» WORK TO BE COMPLETED:
Omitting all pictures, copy word for word the lines from the line containing "Task: Click the Financial Management icon" through the final line of the entries.

Saved entries:
════════════════
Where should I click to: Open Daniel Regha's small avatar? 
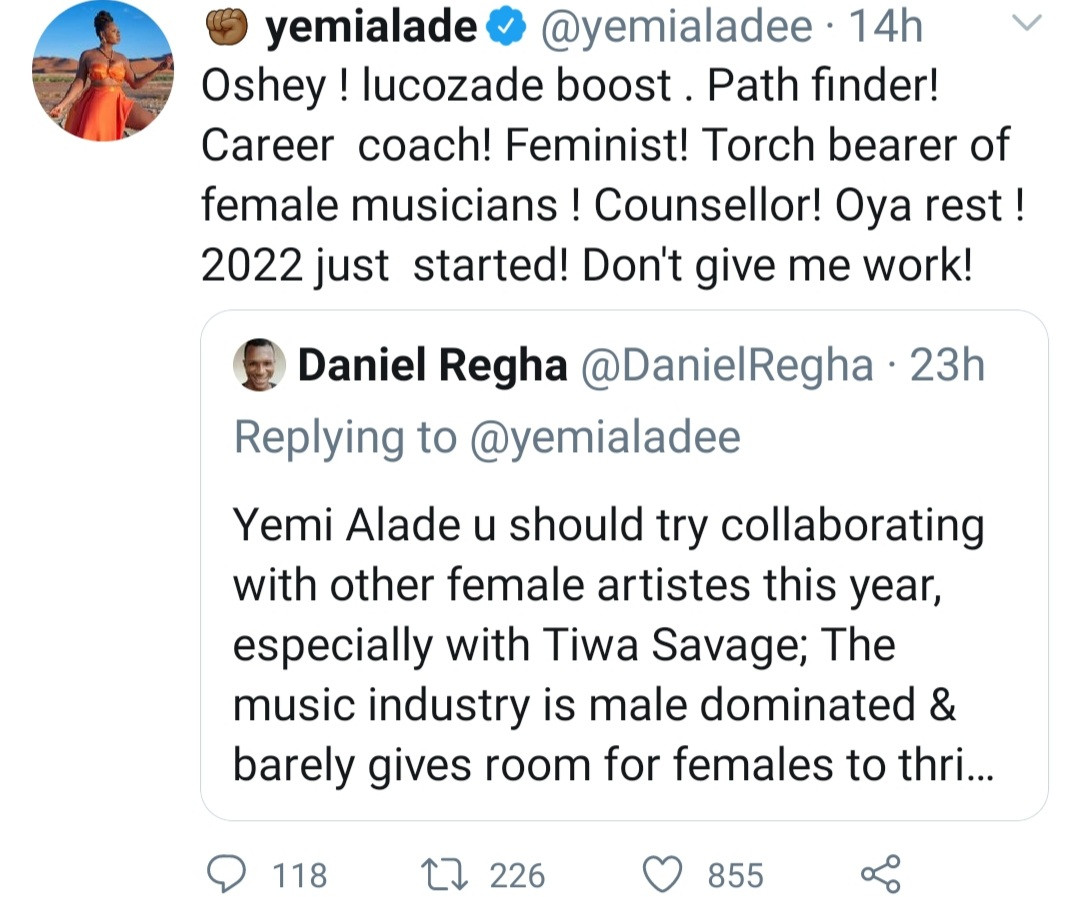tap(259, 365)
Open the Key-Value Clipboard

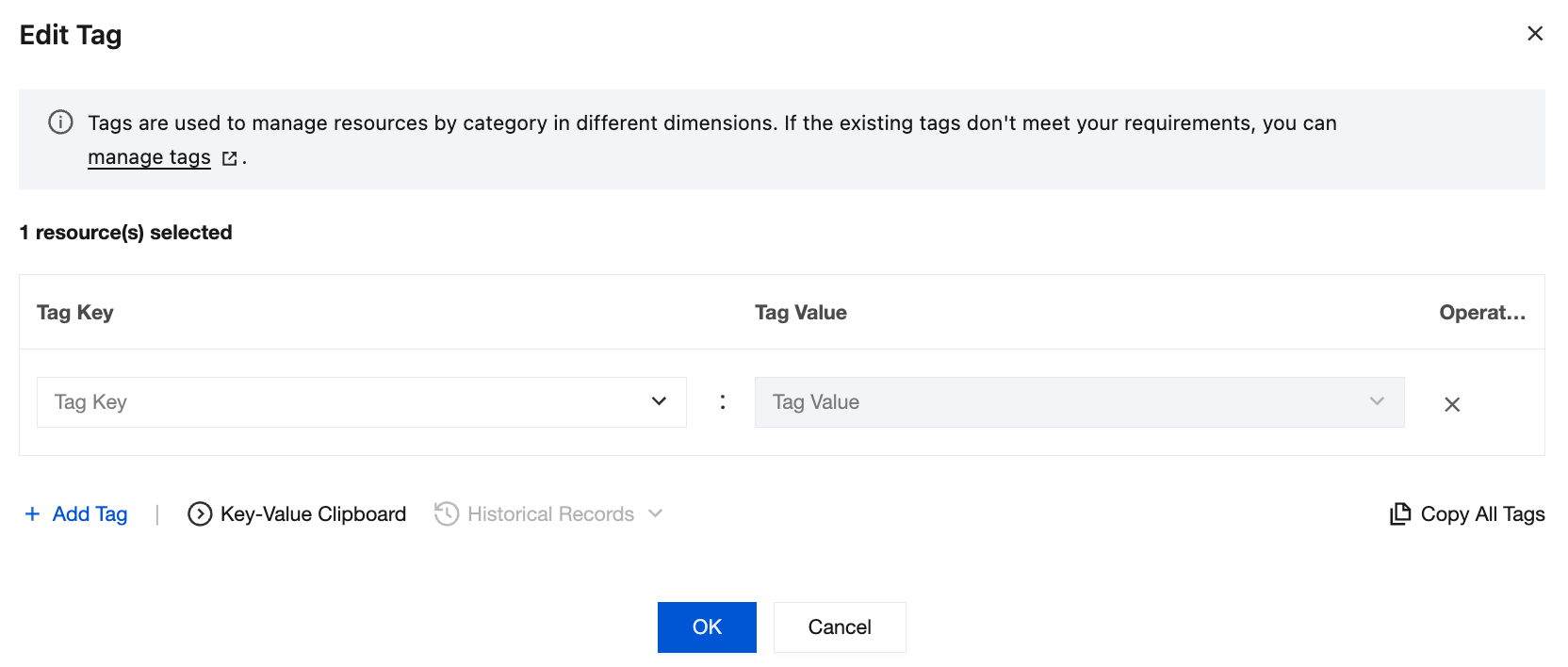click(313, 514)
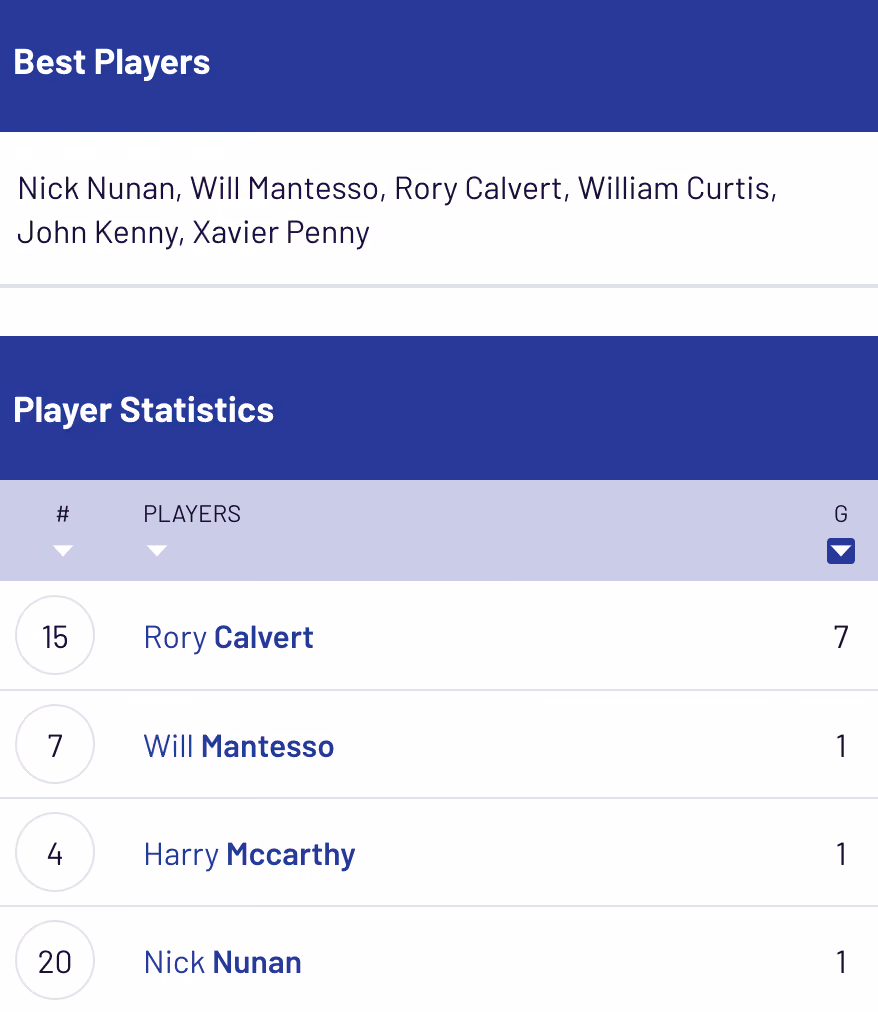Open Harry Mccarthy player profile
The width and height of the screenshot is (878, 1012).
coord(249,855)
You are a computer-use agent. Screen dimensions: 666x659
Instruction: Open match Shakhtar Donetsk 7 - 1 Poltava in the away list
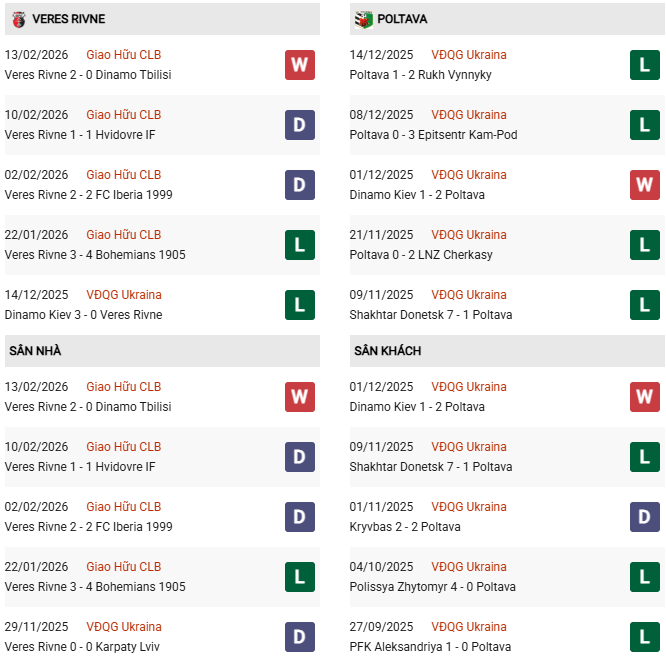point(431,467)
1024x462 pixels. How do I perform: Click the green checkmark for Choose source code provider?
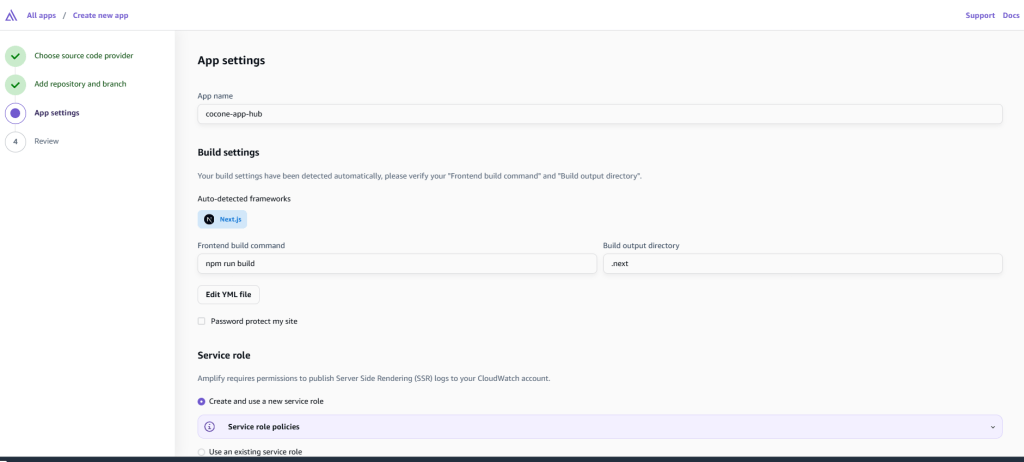[15, 56]
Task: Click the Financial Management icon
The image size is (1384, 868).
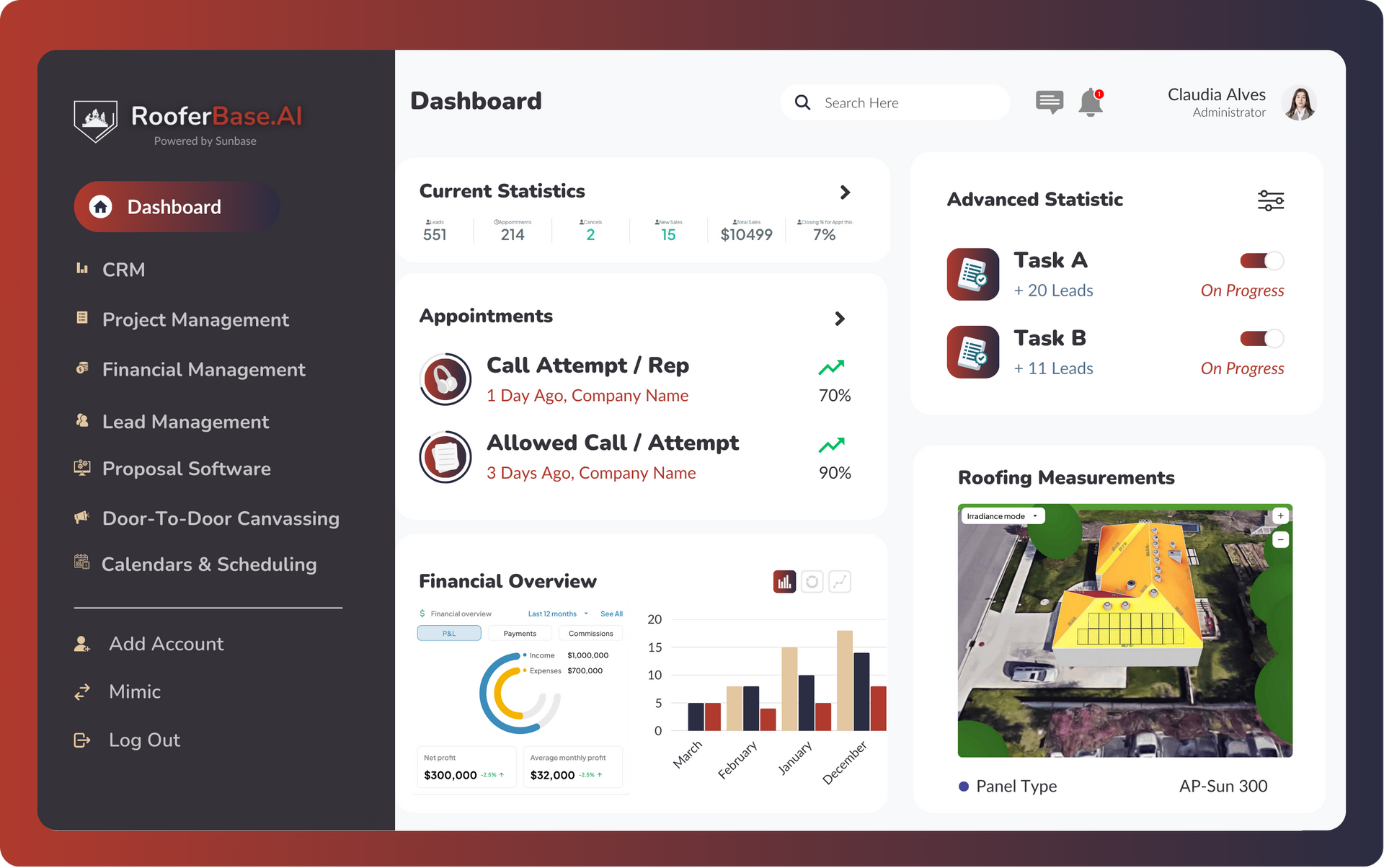Action: 80,370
════════════════
» THE ANSWER:
Task: Click the Financial Management icon
The image size is (1384, 868).
Action: 80,370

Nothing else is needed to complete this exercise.